The Craft
This is specific by design. Not “how mezcal is made” in the abstract, but how Eléctrico is made in San Baltazar Guelavila: artesanal classification, no mechanization, aquifer water, tahona milling, and glass maturation instead of wood.
Artesanal
The process remains firmly within the artesanal tradition. Eléctrico does not present industrial efficiency as progress; it offers restraint, labor, and continuity as proof of quality.
Single Source
The spirit is tied to a specific place, not a loose regional identity. Maguey, family, water, and process all run through San Baltazar Guelavila.
House Signature
One of Eléctrico’s real differentiators is that its matured expressions rest in glass rather than wood. That preserves pure maguey expression and gives the brand a concrete point of difference.
The Process
Three magueys define the collection: Espadín, wild Tobalá, and wild Jabalí. They mature on long timelines and set the rhythm of everything that follows.

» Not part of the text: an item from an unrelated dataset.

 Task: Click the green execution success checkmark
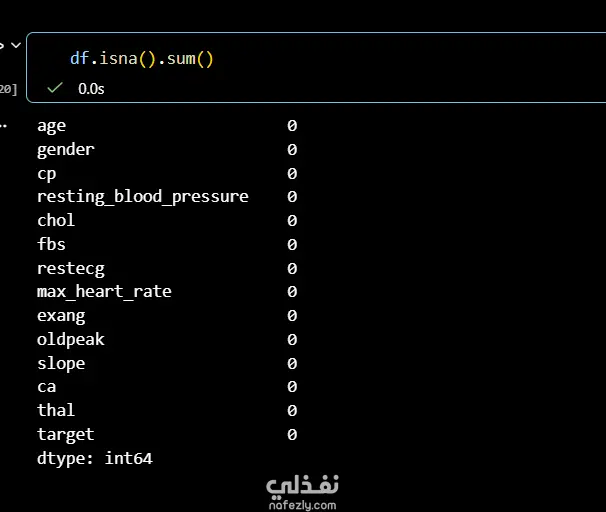[x=54, y=88]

Traditional jima by hand. Espadín is harvested after roughly 7 to 8 years, while wild magueys take much longer and demand more patience from the field forward.
Stone pit ovens and oak firewood give the roasted piñas their smoke, sweetness, and structural depth. Fire is present, but never rushed.

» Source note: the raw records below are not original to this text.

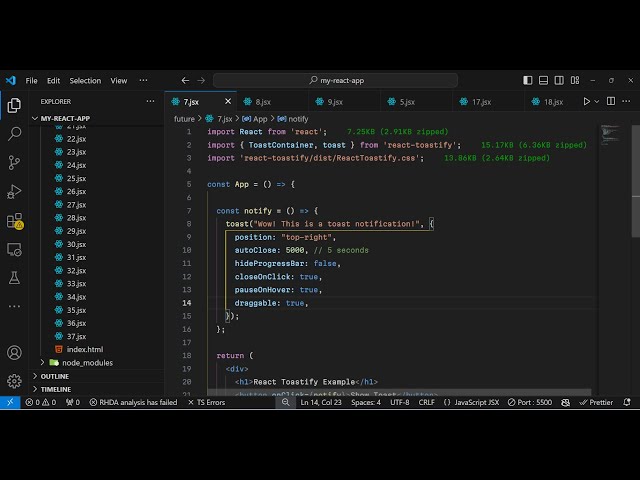Screen dimensions: 640x480
Task: Open the Run button dropdown arrow
Action: click(599, 101)
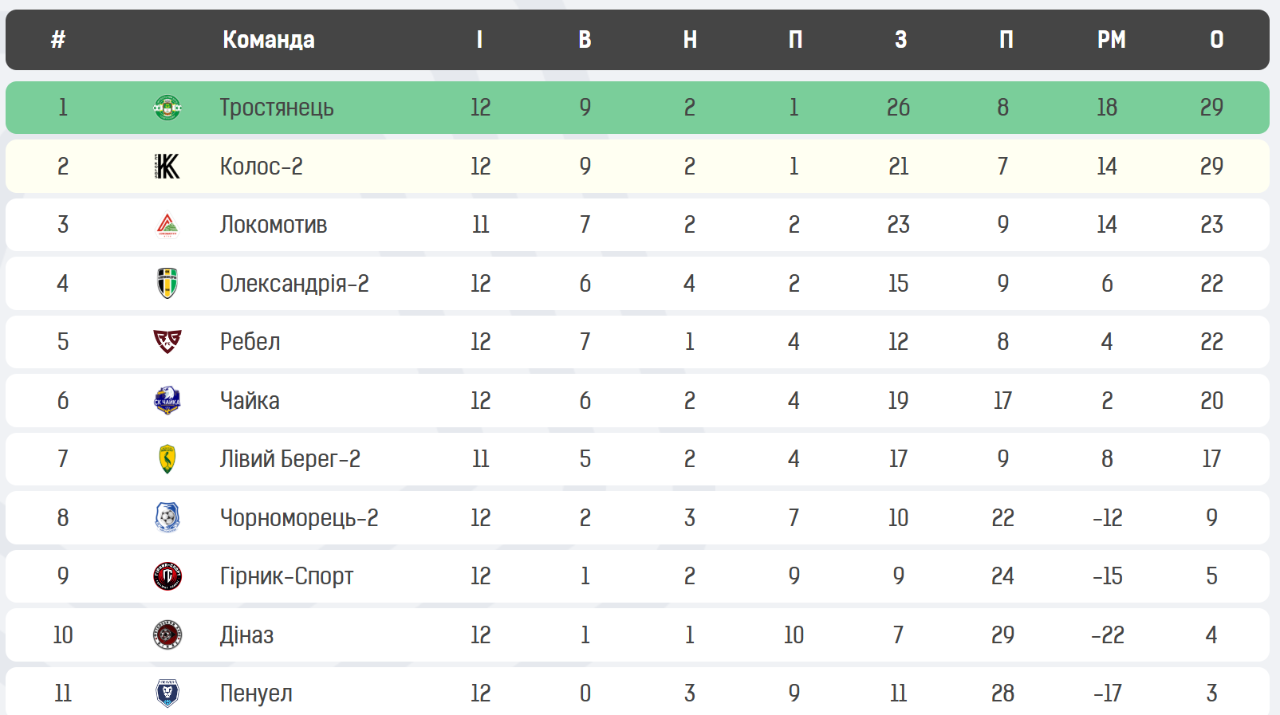Viewport: 1280px width, 715px height.
Task: Click the Команда column header
Action: (x=268, y=40)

Tahona milling pulled by Marfil keeps the process grounded in labor rather than machinery — a core part of the mezcal’s identity.
Pinewood vats, ambient yeast, and the judgment of the maestro guide fermentation. Readiness comes from smell, touch, and experience, not digital instrumentation.
Water from a mineral-rich aquifer beneath San Baltazar is treated as an active part of the spirit’s profile, not a neutral ingredient hidden in the background.
Copper stills, hand-made cuts, and the traditional venencia shape the final run. This is where house judgment matters more than machinery.
Young expressions bottle relatively early. Matured releases rest in glass, not wood, preserving maguey truth instead of layering on barrel character.



Differentiator
Almost no other mezcal brand matures in glass instead of wood. Eléctrico treats that not as a novelty, but as a philosophy — the goal is to preserve the voice of the maguey, not mask it behind barrel flavor.
Result
The house style reads clearly in every bottle. Young expressions stay bright and herbaceous. Matured bottles gain depth without losing identity. Distilled-with releases still begin from the same house discipline.